_STATED TASK_
Transcribe, word for word, the portion of the commentary on Sonia Sotomayor that begins at the words "The May 30, 2009, New" and ends after the words "and respectful manner.".

The May 30, 2009, New York Times contains two interesting articles about Sonia Sotomayor. One deals with her views of affirmative action, the other with her views of campaign finance regulation. According to these articles, Judge Sotomayor has been supportive of both policies. What this means in terms of her predicted behavior as a Justice of the Supreme Court is that she will tend to uphold the constitutionality of both policies. The articles report that conservative critics of Judge Sotomayor have begun to attack her for her positions on these issues because, by doing so, she is allegedly making inappropriate policy judgments rather than applying the law in a cautious and respectful manner.
This criticism reveals the inconsistency and, dare I say, hypocrisy of the contemporary conservative stance on constitutional interpretation. Conservatives insist that their heroes - Justices Rehnquist, Roberts, Scalia, Thomas and Alito - are judicial "passivists," rather than judicial "activists," who "strictly construe the Constitution," do not substitute their own views for those of the Framers, and generally defer to the judgments of the democratically-elected branches of the government. Most fundamentally, these conservative Justices do not use the power of judicial review (the power to declare laws unconstitutional) to smuggle their own policy preferences into their interpretations of the Constitution. That vice, they say, is the vice of liberal activists.

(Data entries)
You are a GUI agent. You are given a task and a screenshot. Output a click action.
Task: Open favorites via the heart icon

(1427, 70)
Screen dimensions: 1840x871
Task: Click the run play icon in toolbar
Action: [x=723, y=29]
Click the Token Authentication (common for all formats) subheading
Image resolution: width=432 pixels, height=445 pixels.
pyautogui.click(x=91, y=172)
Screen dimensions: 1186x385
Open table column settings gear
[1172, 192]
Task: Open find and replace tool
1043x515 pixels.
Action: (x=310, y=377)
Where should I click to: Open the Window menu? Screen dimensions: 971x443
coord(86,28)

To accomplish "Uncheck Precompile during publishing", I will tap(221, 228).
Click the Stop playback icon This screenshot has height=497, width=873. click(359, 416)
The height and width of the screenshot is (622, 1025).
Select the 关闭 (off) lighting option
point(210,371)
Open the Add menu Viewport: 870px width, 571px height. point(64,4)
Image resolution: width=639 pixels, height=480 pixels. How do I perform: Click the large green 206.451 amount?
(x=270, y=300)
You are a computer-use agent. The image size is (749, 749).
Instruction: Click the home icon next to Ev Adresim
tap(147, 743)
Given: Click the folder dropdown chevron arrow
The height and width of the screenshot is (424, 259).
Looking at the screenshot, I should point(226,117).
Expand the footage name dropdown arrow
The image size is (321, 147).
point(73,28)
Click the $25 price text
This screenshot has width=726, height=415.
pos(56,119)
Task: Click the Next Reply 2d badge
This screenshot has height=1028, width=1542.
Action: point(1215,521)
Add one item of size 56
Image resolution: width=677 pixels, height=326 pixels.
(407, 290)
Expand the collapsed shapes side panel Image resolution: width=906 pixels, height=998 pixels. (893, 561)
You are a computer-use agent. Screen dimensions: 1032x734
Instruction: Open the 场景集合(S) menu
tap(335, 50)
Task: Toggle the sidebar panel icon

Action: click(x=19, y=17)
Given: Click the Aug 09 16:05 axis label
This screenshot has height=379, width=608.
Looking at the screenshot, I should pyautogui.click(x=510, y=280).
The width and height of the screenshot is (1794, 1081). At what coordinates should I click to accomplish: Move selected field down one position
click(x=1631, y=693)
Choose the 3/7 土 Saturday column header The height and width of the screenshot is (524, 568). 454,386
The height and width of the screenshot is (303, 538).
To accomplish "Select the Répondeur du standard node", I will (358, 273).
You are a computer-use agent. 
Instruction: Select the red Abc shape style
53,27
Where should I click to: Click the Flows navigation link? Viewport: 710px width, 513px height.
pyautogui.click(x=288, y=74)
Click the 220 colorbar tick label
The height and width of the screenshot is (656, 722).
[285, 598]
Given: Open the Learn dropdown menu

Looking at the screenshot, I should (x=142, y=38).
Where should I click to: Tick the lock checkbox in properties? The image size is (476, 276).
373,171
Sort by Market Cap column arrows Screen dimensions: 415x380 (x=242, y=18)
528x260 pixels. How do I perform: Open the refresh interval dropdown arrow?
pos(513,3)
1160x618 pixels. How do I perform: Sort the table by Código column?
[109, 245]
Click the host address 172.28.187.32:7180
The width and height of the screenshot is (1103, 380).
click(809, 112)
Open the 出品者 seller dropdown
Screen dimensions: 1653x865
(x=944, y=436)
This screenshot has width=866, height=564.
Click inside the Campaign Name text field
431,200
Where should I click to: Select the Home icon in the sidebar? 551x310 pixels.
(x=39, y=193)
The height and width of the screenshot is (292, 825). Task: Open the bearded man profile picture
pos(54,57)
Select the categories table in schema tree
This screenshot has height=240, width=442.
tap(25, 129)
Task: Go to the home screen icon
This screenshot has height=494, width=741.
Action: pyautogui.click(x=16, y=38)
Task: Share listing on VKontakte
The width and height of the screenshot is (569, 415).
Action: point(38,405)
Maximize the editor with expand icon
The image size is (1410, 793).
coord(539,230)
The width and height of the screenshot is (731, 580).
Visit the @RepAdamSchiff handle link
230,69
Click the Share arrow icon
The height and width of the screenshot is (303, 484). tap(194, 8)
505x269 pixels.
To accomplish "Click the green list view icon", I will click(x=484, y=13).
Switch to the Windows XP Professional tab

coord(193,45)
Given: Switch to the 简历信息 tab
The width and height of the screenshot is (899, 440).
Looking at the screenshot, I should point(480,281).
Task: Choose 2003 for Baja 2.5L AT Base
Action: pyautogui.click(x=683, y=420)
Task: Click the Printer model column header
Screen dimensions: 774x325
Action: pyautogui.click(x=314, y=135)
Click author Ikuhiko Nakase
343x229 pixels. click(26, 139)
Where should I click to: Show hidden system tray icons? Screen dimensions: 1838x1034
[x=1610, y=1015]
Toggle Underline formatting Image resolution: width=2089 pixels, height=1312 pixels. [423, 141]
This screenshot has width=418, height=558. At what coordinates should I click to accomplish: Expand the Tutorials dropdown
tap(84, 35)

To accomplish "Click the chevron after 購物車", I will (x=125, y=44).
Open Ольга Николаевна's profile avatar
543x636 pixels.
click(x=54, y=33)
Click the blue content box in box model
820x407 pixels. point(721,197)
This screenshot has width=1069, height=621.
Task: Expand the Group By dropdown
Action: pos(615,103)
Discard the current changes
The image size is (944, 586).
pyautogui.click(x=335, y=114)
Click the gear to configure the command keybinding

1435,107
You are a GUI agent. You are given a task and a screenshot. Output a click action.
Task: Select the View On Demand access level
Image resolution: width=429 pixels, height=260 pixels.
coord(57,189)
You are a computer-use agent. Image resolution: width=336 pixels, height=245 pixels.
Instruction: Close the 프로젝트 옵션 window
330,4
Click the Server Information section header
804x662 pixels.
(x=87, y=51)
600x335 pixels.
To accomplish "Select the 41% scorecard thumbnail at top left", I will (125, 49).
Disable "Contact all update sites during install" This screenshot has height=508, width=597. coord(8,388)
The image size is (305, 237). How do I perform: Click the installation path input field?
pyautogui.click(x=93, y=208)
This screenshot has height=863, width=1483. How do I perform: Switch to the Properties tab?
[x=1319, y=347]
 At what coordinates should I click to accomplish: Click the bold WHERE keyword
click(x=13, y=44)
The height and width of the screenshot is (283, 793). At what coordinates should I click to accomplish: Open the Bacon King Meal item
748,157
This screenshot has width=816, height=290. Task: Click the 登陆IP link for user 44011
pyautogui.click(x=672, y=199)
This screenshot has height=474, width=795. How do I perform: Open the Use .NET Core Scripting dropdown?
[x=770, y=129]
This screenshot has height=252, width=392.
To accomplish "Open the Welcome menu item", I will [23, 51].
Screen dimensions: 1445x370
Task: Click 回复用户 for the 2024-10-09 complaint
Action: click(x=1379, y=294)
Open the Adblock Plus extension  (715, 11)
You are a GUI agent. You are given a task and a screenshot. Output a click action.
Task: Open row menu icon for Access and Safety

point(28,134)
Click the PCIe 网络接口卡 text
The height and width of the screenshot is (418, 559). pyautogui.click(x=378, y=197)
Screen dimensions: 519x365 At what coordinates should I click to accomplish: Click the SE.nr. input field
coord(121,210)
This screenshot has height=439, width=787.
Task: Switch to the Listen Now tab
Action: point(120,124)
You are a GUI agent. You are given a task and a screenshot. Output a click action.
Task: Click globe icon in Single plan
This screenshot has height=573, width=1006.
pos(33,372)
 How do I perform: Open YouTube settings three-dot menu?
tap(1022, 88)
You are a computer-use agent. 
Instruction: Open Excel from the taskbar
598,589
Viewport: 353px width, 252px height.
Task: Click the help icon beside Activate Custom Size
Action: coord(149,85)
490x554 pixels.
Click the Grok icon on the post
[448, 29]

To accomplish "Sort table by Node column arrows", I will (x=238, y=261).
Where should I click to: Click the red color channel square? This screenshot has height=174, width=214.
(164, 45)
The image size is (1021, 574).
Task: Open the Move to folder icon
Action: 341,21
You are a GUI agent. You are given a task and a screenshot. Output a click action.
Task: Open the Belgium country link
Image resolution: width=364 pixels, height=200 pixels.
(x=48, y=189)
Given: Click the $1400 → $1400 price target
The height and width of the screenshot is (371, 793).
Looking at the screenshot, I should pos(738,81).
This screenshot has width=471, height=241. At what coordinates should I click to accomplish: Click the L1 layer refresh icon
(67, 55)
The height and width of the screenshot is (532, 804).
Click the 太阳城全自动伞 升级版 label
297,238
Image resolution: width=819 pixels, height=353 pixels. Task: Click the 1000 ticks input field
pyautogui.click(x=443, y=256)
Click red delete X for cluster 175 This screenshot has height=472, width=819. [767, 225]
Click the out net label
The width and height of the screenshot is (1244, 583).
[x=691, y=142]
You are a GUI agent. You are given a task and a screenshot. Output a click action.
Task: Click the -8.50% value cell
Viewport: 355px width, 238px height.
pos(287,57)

_RESPONSE_
The May 30, 2009, New York Times contains two interesting articles about Sonia Sotomayor. One deals with her views of affirmative action, the other with her views of campaign finance regulation. According to these articles, Judge Sotomayor has been supportive of both policies. What this means in terms of her predicted behavior as a Justice of the Supreme Court is that she will tend to uphold the constitutionality of both policies. The articles report that conservative critics of Judge Sotomayor have begun to attack her for her positions on these issues because, by doing so, she is allegedly making inappropriate policy judgments rather than applying the law in a cautious and respectful manner.